The Equality and Human Rights Commission (EHRC) told the Court of Appeal on 13 May that employers should, as far as is reasonable, make adjustments to support employees who are caring for disabled family members.
The case, in which the commission intervened as a third party to assist the court, involves Dr Christine Hainsworth and the Ministry of Defence (MOD).
Dr Hainsworth worked for the MOD and was stationed in Germany. She requested a transfer to the UK to enable her disabled daughter’s special educational needs to be met. However, her request was refused and she claimed unlawful disability discrimination.
Her claim had previously been rejected by the employment tribunal and the employment appeals tribunal.
The EHRC said a failure by an employer to make changes to working arrangements, known as ‘reasonable adjustments’, may well have a knock-on effect on a carer’s ability to continue working, and on a disabled person’s ability to train, find or retain work.
The commission asked the court to consider whether EU legislation obliges an employer to make ‘reasonable adjustments’ where they are required to accommodate the needs of a disabled person who is cared for by the employee and, if so, whether EU directives can be read into the Equality Act 2010.
Rebecca Hilsenrath, chief legal officer at the Equality and Human Rights Commission, said: “Equality and human rights legislation is here to protect everyone and the duty to make reasonable adjustments should benefit everyone.

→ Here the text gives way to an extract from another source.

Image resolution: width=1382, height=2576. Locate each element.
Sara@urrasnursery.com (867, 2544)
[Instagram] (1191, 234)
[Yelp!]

“There are three million employees in England and Wales who provide huge value and a vital service to the country as unpaid carers. Many of them look after disabled family members.
“Carers also provide value to their employers and research suggests that a flexible approach to supporting employees with family responsibilities increases productivity and enhances employee commitment.
“In this way, carers achieve a decent work-life balance and employers continue to derive the economic benefit of motivated, experienced staff.”